Both the French painter Cécile Granier de Cassagnac and the American artist Yesnik Evad take a contemporary approach to portraying outdoor environments. Building on the landscape painting of the Surrealists of the 1930s, they depict the perception of landscape, birds and trees, rather than seeking to “recreate reality” with recognizable elements. Using a combination of natural and non-natural tones, and oftentimes experimental applications of paint and surface, Granier de Cassagnac and Yesnik explore their own emotional understanding of the natural world around them through repetition of distinct motifs.
Yesnik Evad’s latest work follows a period of semi-isolated contemplation as an artist--five years in a small town adjacent to the Sequoia National Park in Central California—which resulted in a renewed devotion to his aesthetic and set in motion his transformation into representation abstraction and surreal interpretations of the landscapes in which he immerses himself. The forms he paints are composed of acrylic and collage that appear as hybrid totems, incorporating elements of cacti, rock formations, trees, and above all, settings and imagery that are almost entirely imagined. With titles such as “Lust for Life” and “Subliminal Sanctuary,” it is easy to grasp reverence for the natural world in YESNIK’s paintings. Yet at the same time works such as “Infinite Identities” and “Devil’s Advocate” give the impression that there is a vastness to the world beyond our comprehension.
Cecile Granier de Cassagnac’s paintings, most often executed in watercolor on paper, flirt between realistic representations of nature and wild abstracts seemingly taken over by the free strokes of watercolor swept across the paper. Her work, which explores nature through the repetition of several motifs is in a larger sense of visual transformation of an emotional response to memory and experience in the wilderness. Granier de Cassagnac’s depictions of birds, stones and branches contemplate both the natural beauty of her subjects, as well as their relatedness in the cosmos. At times, realistic portrayals get washed away in the abstraction of an etheral and spiritual world, at others, recognizable forms appear through shrouds of color and abstraction, a pareidolia as we as the audience search for the recognizable.

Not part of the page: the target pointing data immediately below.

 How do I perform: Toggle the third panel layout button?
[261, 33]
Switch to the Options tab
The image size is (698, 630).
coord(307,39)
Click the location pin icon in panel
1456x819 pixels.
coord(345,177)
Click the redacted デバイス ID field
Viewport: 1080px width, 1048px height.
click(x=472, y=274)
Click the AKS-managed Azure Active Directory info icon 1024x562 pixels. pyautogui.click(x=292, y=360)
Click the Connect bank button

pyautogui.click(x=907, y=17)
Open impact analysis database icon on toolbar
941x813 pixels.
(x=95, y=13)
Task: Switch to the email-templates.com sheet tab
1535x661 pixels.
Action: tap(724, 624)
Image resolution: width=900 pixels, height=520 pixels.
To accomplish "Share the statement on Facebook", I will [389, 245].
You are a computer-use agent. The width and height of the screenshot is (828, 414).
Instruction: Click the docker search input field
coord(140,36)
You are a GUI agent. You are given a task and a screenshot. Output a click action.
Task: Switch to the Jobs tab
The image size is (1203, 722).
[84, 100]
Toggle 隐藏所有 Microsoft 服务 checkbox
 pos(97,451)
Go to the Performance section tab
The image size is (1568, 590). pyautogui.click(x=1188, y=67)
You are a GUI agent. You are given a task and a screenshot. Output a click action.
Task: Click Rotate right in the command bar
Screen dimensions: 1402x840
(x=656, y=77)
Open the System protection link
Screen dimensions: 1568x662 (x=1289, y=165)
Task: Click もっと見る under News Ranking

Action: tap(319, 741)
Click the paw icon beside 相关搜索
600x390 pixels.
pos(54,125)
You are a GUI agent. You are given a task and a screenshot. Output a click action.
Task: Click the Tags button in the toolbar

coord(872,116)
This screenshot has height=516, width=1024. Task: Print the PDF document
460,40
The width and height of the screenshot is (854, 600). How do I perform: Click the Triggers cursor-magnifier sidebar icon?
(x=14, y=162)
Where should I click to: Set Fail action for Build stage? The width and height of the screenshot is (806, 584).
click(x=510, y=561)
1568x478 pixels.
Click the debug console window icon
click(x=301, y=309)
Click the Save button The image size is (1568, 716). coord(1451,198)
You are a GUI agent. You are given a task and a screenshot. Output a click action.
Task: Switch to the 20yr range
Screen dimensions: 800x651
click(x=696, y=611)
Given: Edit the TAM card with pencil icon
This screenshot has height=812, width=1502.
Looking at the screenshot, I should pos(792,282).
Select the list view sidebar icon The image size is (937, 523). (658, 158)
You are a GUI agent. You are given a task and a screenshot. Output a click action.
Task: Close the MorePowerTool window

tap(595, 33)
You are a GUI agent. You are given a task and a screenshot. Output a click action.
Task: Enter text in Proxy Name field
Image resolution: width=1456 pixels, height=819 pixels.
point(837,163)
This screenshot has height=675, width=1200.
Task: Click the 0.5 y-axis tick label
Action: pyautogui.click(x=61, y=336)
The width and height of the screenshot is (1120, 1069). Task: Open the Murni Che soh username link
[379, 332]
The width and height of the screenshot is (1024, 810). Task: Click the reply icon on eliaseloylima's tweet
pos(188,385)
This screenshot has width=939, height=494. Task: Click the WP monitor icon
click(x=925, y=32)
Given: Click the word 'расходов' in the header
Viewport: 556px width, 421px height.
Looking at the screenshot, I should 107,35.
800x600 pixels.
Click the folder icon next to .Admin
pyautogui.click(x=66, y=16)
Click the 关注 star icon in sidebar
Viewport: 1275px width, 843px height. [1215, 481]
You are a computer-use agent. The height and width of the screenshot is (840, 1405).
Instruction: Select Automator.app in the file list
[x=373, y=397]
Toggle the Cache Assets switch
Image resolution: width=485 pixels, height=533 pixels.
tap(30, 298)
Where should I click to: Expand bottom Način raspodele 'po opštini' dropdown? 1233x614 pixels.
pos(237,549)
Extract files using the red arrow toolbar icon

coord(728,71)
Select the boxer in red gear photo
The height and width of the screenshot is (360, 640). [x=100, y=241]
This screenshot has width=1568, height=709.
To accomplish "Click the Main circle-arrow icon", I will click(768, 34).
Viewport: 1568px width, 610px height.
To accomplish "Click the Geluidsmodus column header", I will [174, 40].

It was Aristotle who noted that in some part our perception of nature is guided by intuition and imagination. Seeking to understand the world around us, Yesnik and Granier de Cassaganc recognize the untamed beauty of nature as their first creative power. Dating back to the origins of landscape painting, both Eastern and Western traditions began by idealizing scenes, creating sweeping vistas that didn’t quite exist. The respective work of Yesnik and Granier de Cassagnac recognizes the importance of the spiritual quality in landscape, and suggests that through abstract and surreal elements, guided by intuition and perspective we can better understand our relationship to the world. In doing so, the two artists challenge the centuries old notion that landscape painting is less important than narrative painting. By exploring landscape and nature in their work, Yesnik and Granier de Cassagnac explore both the environment and idea of the soul.